▶ _Exercise directions_
Your response should contain every record below, copied exactly.

Records shown Block Start

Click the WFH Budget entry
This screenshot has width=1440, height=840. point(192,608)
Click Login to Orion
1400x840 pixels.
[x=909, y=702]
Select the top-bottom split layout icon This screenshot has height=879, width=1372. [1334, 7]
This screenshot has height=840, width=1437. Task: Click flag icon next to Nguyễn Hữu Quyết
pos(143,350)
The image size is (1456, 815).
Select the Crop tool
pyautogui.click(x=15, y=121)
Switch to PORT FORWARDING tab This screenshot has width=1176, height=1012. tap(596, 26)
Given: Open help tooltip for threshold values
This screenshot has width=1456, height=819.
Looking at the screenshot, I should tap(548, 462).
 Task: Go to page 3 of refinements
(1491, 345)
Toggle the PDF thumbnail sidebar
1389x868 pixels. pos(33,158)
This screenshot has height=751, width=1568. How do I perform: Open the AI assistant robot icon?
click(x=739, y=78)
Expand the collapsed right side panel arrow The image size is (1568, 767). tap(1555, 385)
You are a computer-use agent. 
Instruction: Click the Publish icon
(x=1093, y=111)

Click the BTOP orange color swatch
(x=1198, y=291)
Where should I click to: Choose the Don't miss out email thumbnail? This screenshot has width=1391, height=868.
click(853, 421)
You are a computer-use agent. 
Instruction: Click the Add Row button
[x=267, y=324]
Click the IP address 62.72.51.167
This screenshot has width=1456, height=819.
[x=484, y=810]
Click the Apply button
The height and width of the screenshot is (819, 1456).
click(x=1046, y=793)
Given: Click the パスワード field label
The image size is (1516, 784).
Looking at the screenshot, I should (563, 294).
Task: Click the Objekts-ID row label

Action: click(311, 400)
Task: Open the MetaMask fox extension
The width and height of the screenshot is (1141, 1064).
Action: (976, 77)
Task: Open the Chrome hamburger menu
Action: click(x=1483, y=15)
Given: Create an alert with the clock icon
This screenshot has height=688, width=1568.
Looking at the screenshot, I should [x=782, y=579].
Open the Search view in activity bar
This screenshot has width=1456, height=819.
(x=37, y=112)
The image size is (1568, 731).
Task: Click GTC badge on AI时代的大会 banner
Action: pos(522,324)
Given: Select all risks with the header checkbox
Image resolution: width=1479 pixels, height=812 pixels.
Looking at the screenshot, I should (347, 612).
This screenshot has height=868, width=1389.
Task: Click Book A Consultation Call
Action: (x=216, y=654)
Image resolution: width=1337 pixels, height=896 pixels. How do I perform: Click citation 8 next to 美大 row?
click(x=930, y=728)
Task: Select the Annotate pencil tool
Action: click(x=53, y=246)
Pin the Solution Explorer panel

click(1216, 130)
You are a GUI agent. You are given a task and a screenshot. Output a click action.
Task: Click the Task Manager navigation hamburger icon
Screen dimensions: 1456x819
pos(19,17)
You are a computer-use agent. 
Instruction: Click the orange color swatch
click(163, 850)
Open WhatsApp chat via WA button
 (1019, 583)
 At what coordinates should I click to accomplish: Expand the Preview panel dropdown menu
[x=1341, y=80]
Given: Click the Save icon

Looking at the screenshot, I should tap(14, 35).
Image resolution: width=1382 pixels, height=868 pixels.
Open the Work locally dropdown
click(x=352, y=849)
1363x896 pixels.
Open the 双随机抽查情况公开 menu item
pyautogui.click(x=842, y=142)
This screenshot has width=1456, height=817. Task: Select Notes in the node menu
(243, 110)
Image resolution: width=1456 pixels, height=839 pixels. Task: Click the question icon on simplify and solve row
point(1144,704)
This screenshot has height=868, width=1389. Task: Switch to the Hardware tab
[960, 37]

Records shown Block End

▶ _Reply_
Click the WFH Budget entry
This screenshot has width=1440, height=840. point(192,608)
Click Login to Orion
1400x840 pixels.
[x=909, y=702]
Select the top-bottom split layout icon This screenshot has height=879, width=1372. [1334, 7]
This screenshot has height=840, width=1437. Task: Click flag icon next to Nguyễn Hữu Quyết
pos(143,350)
The image size is (1456, 815).
Select the Crop tool
pyautogui.click(x=15, y=121)
Switch to PORT FORWARDING tab This screenshot has width=1176, height=1012. tap(596, 26)
Given: Open help tooltip for threshold values
This screenshot has width=1456, height=819.
Looking at the screenshot, I should tap(548, 462).
 Task: Go to page 3 of refinements
(1491, 345)
Toggle the PDF thumbnail sidebar
1389x868 pixels. pos(33,158)
This screenshot has height=751, width=1568. How do I perform: Open the AI assistant robot icon?
click(x=739, y=78)
Expand the collapsed right side panel arrow The image size is (1568, 767). tap(1555, 385)
You are a computer-use agent. 
Instruction: Click the Publish icon
(x=1093, y=111)

Click the BTOP orange color swatch
(x=1198, y=291)
Where should I click to: Choose the Don't miss out email thumbnail? This screenshot has width=1391, height=868.
click(853, 421)
You are a computer-use agent. 
Instruction: Click the Add Row button
[x=267, y=324]
Click the IP address 62.72.51.167
This screenshot has width=1456, height=819.
[x=484, y=810]
Click the Apply button
The height and width of the screenshot is (819, 1456).
click(x=1046, y=793)
Given: Click the パスワード field label
The image size is (1516, 784).
Looking at the screenshot, I should (563, 294).
Task: Click the Objekts-ID row label

Action: click(311, 400)
Task: Open the MetaMask fox extension
The width and height of the screenshot is (1141, 1064).
Action: (976, 77)
Task: Open the Chrome hamburger menu
Action: click(x=1483, y=15)
Given: Create an alert with the clock icon
This screenshot has height=688, width=1568.
Looking at the screenshot, I should [x=782, y=579].
Open the Search view in activity bar
This screenshot has width=1456, height=819.
(x=37, y=112)
The image size is (1568, 731).
Task: Click GTC badge on AI时代的大会 banner
Action: pos(522,324)
Given: Select all risks with the header checkbox
Image resolution: width=1479 pixels, height=812 pixels.
Looking at the screenshot, I should (347, 612).
This screenshot has height=868, width=1389.
Task: Click Book A Consultation Call
Action: (x=216, y=654)
Image resolution: width=1337 pixels, height=896 pixels. How do I perform: Click citation 8 next to 美大 row?
click(x=930, y=728)
Task: Select the Annotate pencil tool
Action: click(x=53, y=246)
Pin the Solution Explorer panel

click(1216, 130)
You are a GUI agent. You are given a task and a screenshot. Output a click action.
Task: Click the Task Manager navigation hamburger icon
Screen dimensions: 1456x819
pos(19,17)
You are a computer-use agent. 
Instruction: Click the orange color swatch
click(163, 850)
Open WhatsApp chat via WA button
 (1019, 583)
 At what coordinates should I click to accomplish: Expand the Preview panel dropdown menu
[x=1341, y=80]
Given: Click the Save icon

Looking at the screenshot, I should tap(14, 35).
Image resolution: width=1382 pixels, height=868 pixels.
Open the Work locally dropdown
click(x=352, y=849)
1363x896 pixels.
Open the 双随机抽查情况公开 menu item
pyautogui.click(x=842, y=142)
This screenshot has width=1456, height=817. Task: Select Notes in the node menu
(243, 110)
Image resolution: width=1456 pixels, height=839 pixels. Task: Click the question icon on simplify and solve row
point(1144,704)
This screenshot has height=868, width=1389. Task: Switch to the Hardware tab
[960, 37]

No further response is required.